First, by using quotation marks around the word experts in reference to the people in the film Experts Speak Out, you imply that they are somehow not qualified to make a professional analysis. But you give no justification for your disposition, save your trust in the opinion of Popular Mechanics' editors and staff. For example, you cite the late Prof. Lynn Margulis and Lt Col. Robert Bowman. Dr. Margulis was a recipient of the prestigious National Medal of Science and Dr. Bowman holds two PhDs and served as director of the Star Wars program under two US presidents. Why is it, again, that they are not qualified to give an analysis? You never explained that part.
Second, when citing your previous commentary, you accurately repeat the claim made by critics of the Government inquiries when you say, "someone wired these buildings with explosives intending to bring them down in this attack, and this has been covered up by the government, the 9/11 Commission and the mainstream media." But somehow you make the leap that these critics are making the claim that the Government is responsible for wiring the buildings — a blatantly false claim if you listen carefully to what these science and building professionals are saying. All of them are on record in the film and elsewhere that they are not speculating on who did it, but only who is covering it up.

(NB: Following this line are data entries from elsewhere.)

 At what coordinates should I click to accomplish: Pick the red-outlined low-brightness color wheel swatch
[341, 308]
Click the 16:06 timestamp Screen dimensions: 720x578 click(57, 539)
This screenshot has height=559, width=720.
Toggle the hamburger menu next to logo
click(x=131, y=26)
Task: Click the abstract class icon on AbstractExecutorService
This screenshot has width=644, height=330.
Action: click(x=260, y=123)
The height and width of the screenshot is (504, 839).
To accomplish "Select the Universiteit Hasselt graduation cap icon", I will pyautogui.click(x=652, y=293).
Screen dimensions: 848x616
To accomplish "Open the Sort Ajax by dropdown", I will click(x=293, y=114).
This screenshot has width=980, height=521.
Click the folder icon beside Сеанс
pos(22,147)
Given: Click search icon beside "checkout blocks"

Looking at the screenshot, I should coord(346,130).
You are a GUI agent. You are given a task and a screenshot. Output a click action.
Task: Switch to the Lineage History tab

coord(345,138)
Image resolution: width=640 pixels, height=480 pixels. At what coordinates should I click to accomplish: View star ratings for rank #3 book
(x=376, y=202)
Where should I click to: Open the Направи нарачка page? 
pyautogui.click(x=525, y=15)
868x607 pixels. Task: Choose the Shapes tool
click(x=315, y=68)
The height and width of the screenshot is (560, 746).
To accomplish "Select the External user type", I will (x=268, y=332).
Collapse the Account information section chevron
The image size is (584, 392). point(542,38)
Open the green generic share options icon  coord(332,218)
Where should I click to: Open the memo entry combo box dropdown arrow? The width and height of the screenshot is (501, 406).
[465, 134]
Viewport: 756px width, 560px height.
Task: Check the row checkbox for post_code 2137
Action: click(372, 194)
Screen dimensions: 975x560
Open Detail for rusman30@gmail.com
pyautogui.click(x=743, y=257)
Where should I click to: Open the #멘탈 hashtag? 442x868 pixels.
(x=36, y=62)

You also express a concern that PBS not be associated with false theories about how and why the three World Trade Center high rises collapsed. I'd like to point out that in 2002, PBS produced a documentary "Why the Towers Fell," which put forth the since proven erroneous claim (along with a slick animation) that the buildings pancaked. On this point, AE911Truth, NIST and even Popular Mechanics all agree that this theory is false, yet to the best of my knowledge, PBS has never issued a public correction to this faulty analysis. What's that saying about glass houses and stones, again?